» **AUFGABEN**:
**a)** Beantworte anhand des Textausschnitts diese drei Fragen:
(i) Als was bezeichnet Fabian Virchow das Boulevardblatt?
(ii) Wen stigmatisiert die Bild-Zeitung als „die Anderen“?
(iii) Auf welchen Ebenen sollen die „Effekte“ der neuen Angebote auf die Lebensführung abgeklärt werden?
**b)** Begründe mit dem Textausschnitt, warum die Rezeptionsanalysen auf die Rekonstruktion von Praktiken der medial modulierten Erzeugung bzw. Nivellierung von Differenz und Ungleichheit ausgerichtet sein müssten.

Wenn es um die Analyse der Deutungshoheit in Sachen gesellschaftlicher Situation heute geht, darf die Auseinandersetzung mit der Bildzeitung nicht fehlen: Fabian Virchow macht in seiner exemplarischen Inhaltsanalyse von Bild-Artikeln nachvollziehbar, wie das Boulevardblatt als „flexible Deutungsagentur“ ebenfalls einer Semantik zuarbeitet, die auf der einen Seite sehr geschickt ein Bündnis mit den Lesern im Sinne eines Distinktionsgewinnes eingeht. Stigmatisiert werden „die Anderen“, sprich diejenigen, die „nichts leisten wollen“ und die „unberechtigt Sozialleistungen“ beziehen. Auf der anderen Seite konstruiert die Bild-Zeitung das Primat der funktionierenden Volkswirtschaft als unhinterfragte Letztbegründungsinstanz, die der Einzelne um seines Wohles willen unbedingt zu unterstützen hat.

Wenn man die derzeit regelrecht grassierende Kritik an Sammelbänden und ihre partielle Nichtberücksichtigung in akademischen Rankings und Berufungsverfahren vor Augen hat, dann ist dieser Sammelband ein Argument dafür, diese Pauschalkritik zu revidieren. Das Sammelwerk überzeugt erstens, ganz anders als das berühmte Zusammenbasteln von „mixed pieces“, durch eine konzeptionell durchgehaltene Gliederung und Zuordnung der Beiträge sowie eine integrierende Rahmung in der Einleitung. Aber vor allem die Einzelbeiträge als solche tragen zu diesem Gesamtbild bei. Allesamt sind sie sehr klar und nachvollziehbar geschrieben, was bei einem solch ambitionierten Themenkomplex nicht selbstverständlich ist. Das gilt in besonderem Maße auch für die jeweiligen ausführlichen „Materialbeschreibungen“, also die inhaltlichen Skizzen der Analyseformate und -inhalte; das Gleiche gilt auch für die methodischen Zugangsweisen. Thematisch und konzeptionell verweist der Band insgesamt auf die Notwendigkeit, verstärkt Rezeptionsanalysen zu betreiben, um die „Effekte“ der neuen Angebote auf die Lebensführung auf einer mikro-, meso- und makrosozialen Ebene abklären zu können. Diese Rezeptionsanalysen müssten allerdings in Richtung Rekonstruktion von Praktiken der medial modulierten Erzeugung bzw. Nivellierung von Differenz und Ungleichheit angelegt werden – haben die Beiträge doch ebenfalls gezeigt, dass direkte Kausalschlüsse vom Medium auf die erzeugte Differenz nicht zu erwarten sind. Für die allgemeine sozialwissenschaftliche Thematisierung von sozialer Ungleichheit wird durch den Band das Spannungsverhältnis „Kultur“ versus „Struktur“ einer neuen Stufe der Bearbeitung zugeführt.

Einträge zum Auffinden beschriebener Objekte
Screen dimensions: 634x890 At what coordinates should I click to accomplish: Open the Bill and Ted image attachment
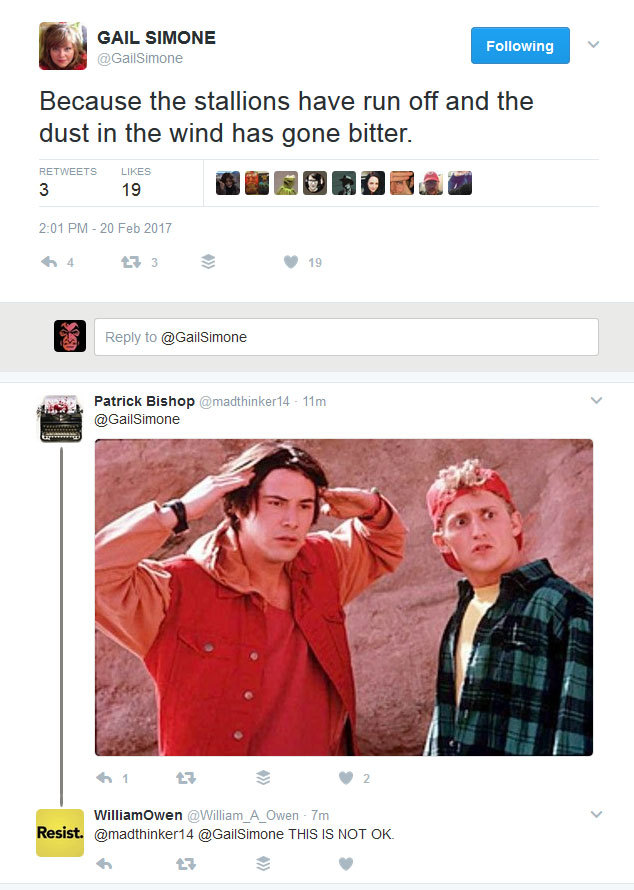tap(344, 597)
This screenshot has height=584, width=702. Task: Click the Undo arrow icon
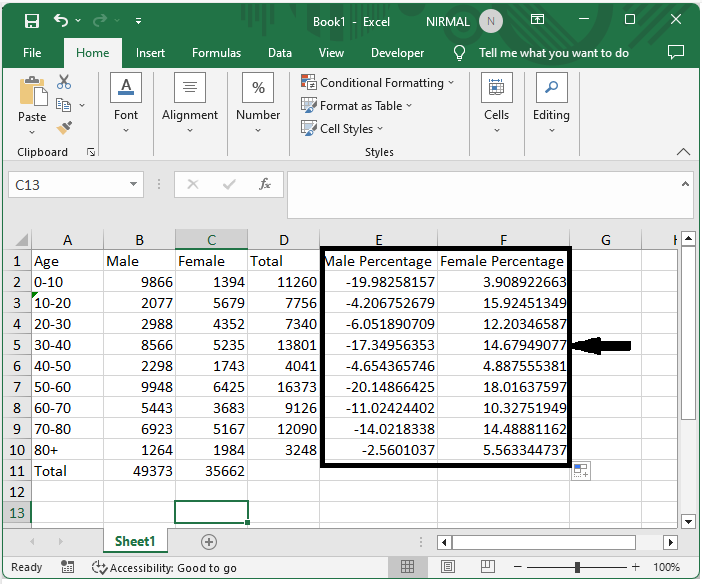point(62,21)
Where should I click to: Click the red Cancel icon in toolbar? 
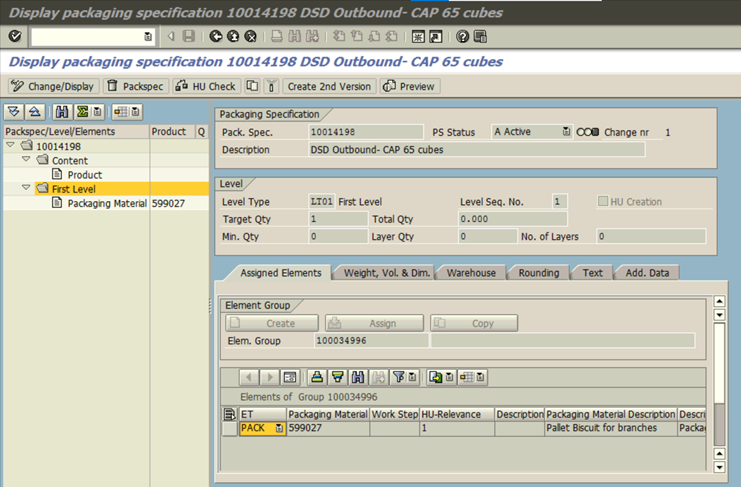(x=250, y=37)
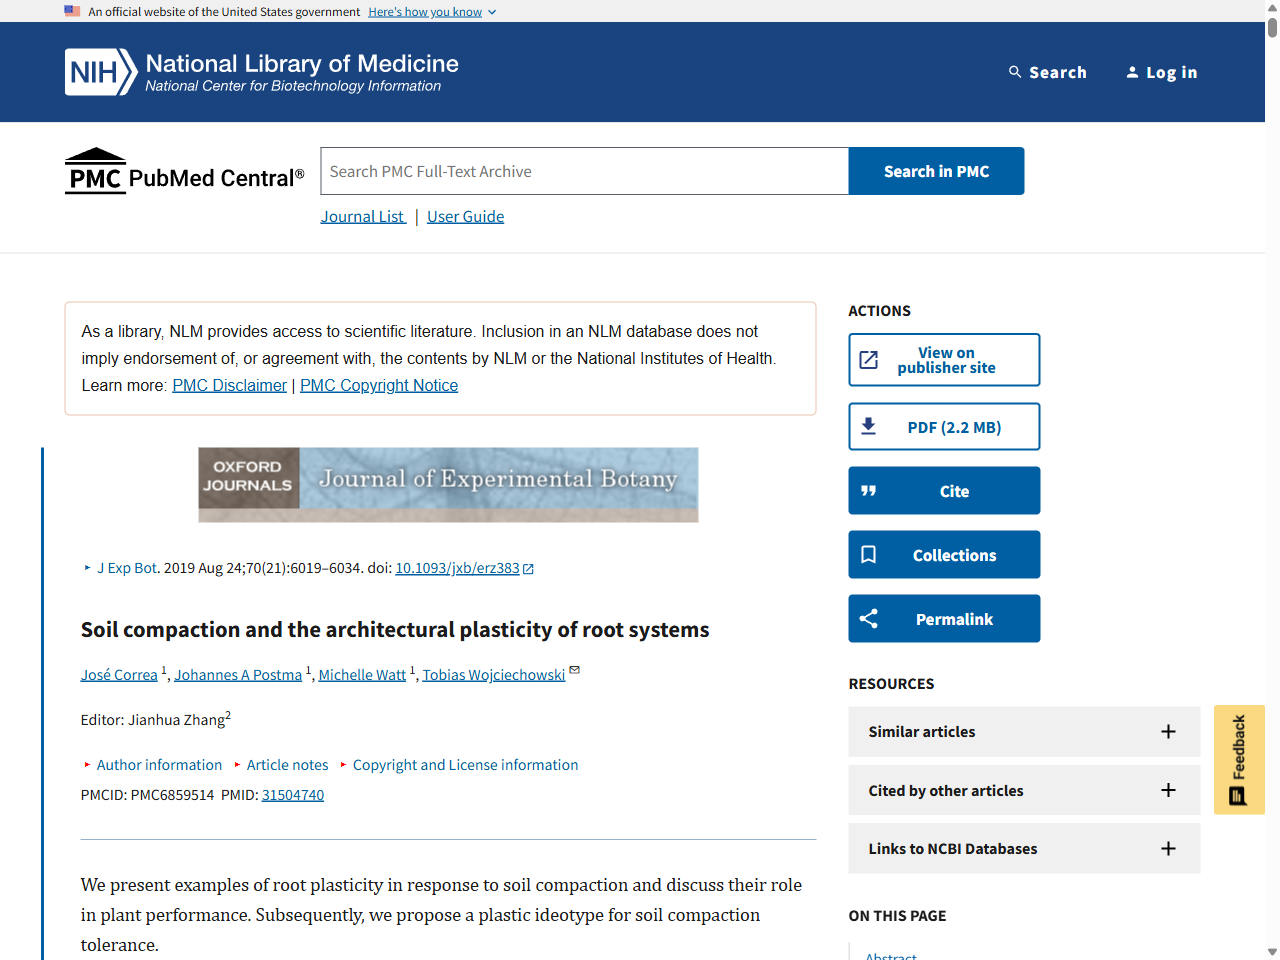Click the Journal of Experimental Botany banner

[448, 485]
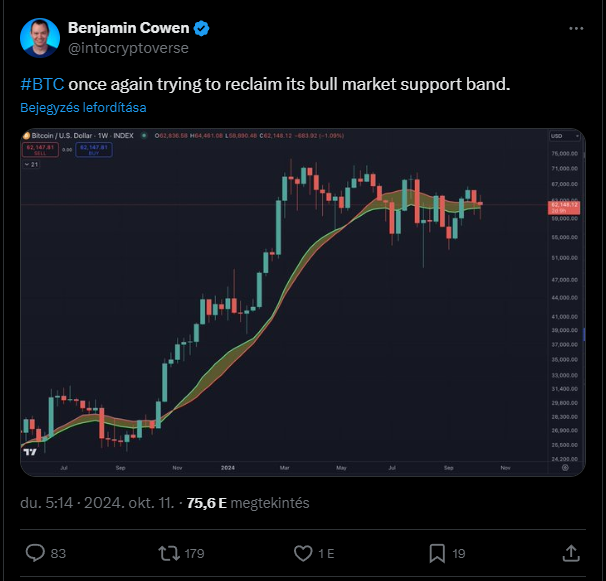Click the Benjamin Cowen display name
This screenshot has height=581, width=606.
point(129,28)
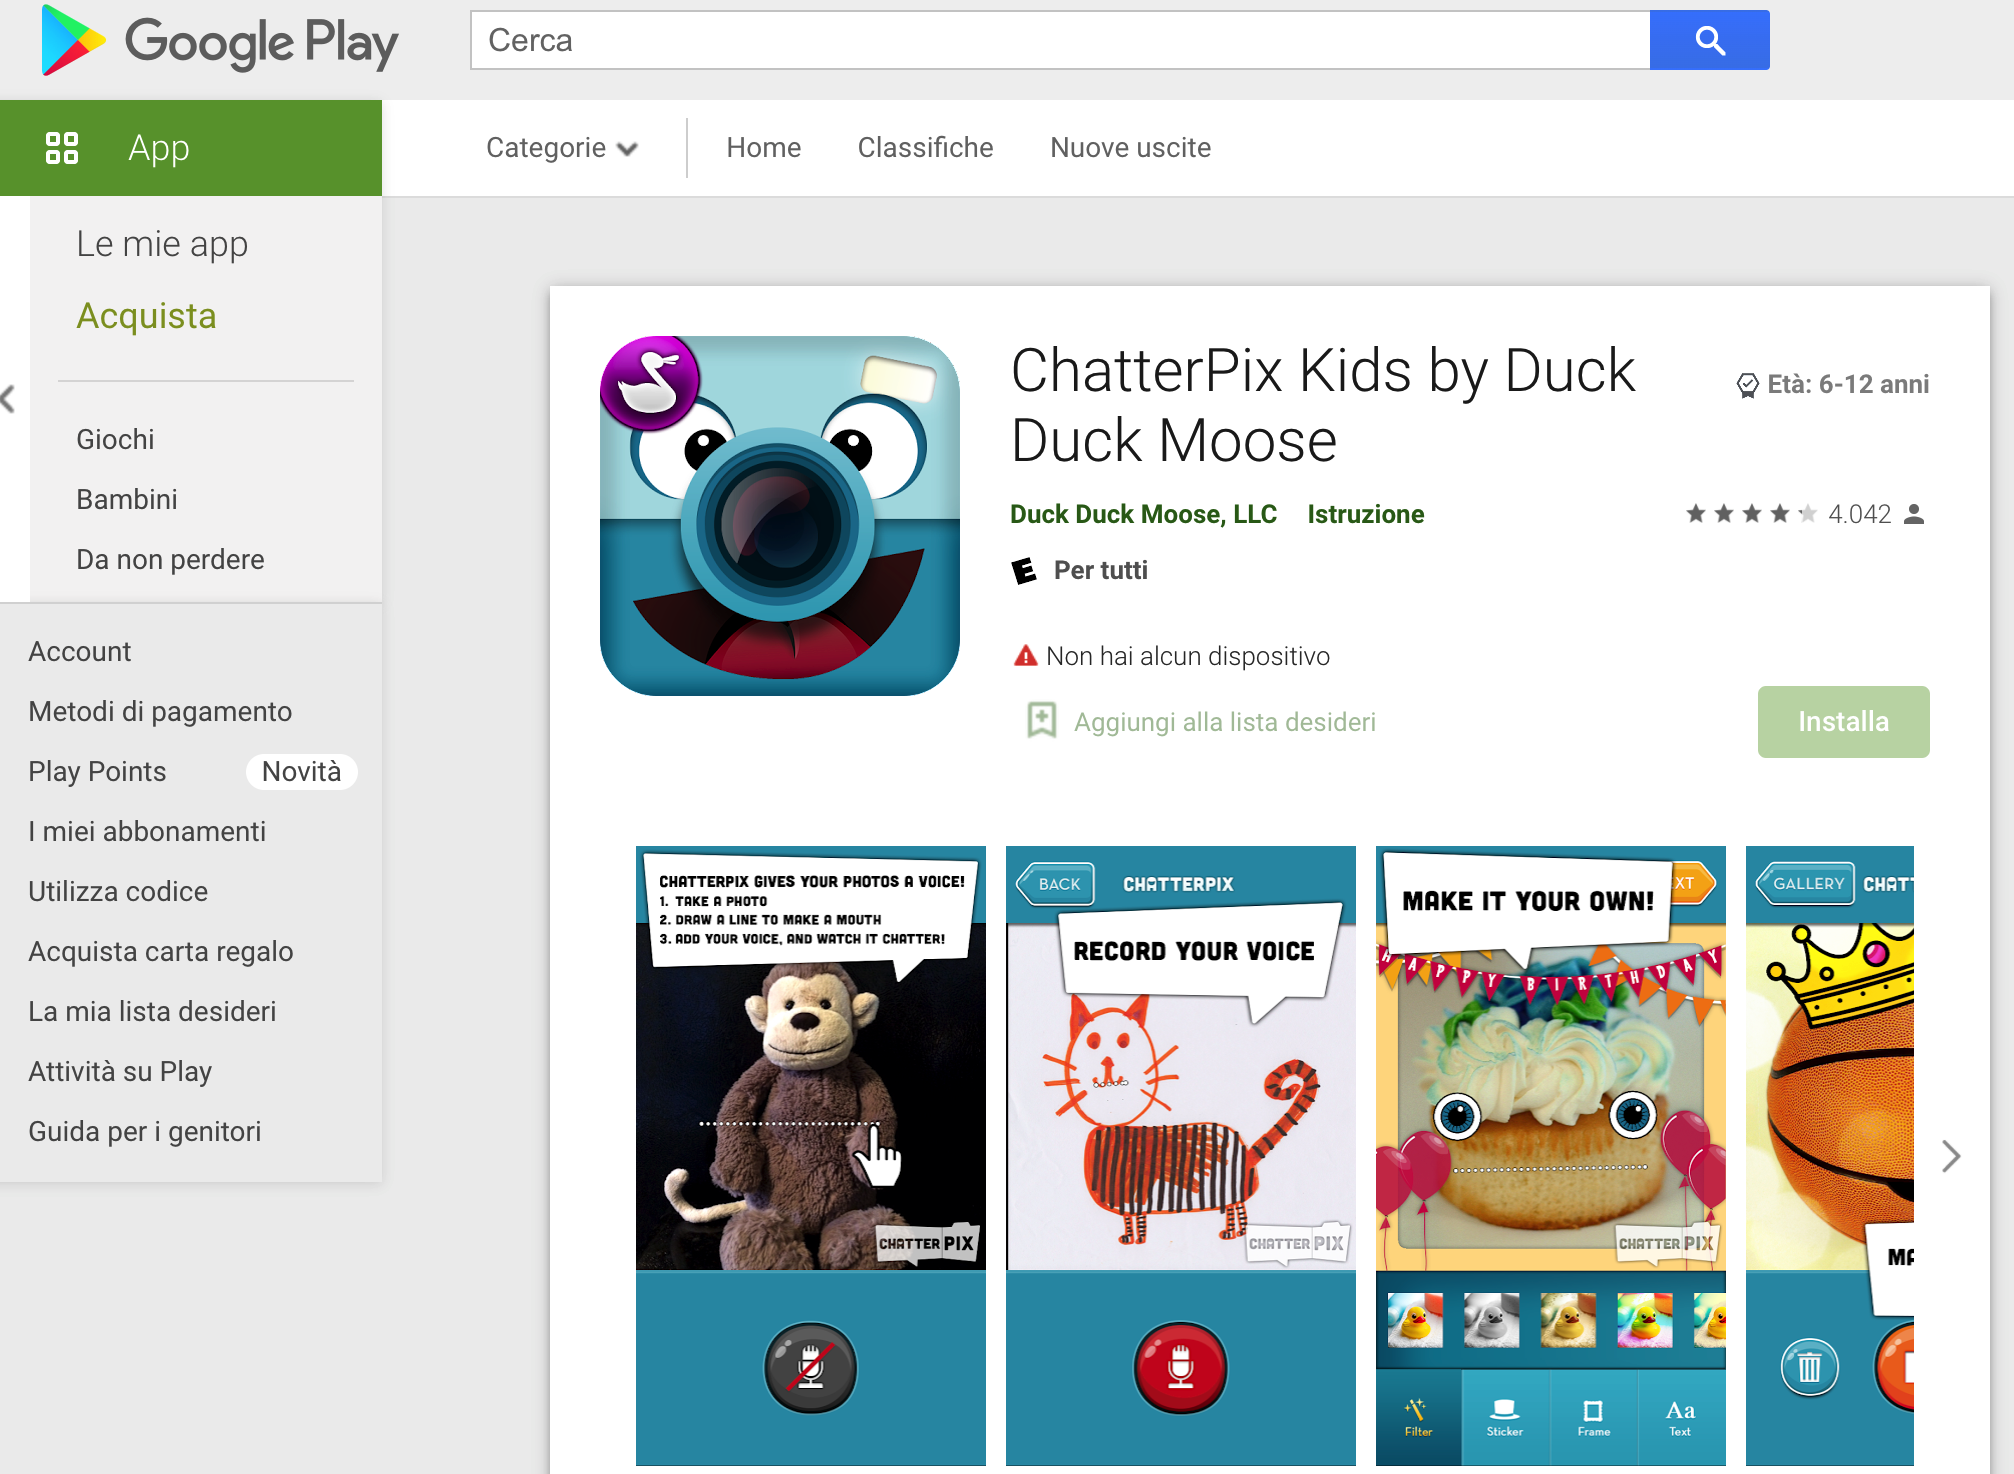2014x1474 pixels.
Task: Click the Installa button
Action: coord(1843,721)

» **LÖSUNGEN**:
**a)**
(i) Als „flexible Deutungsagentur“.
(ii) Diejenigen, die „nichts leisten wollen“ und die „unberechtigt Sozialleistungen“ beziehen.
(iii) Auf einer mikro-, meso- und makrosozialen Ebene.

**b)** Die Beiträge des Bandes haben gezeigt, dass direkte Kausalschlüsse vom Medium auf die erzeugte Differenz nicht zu erwarten sind.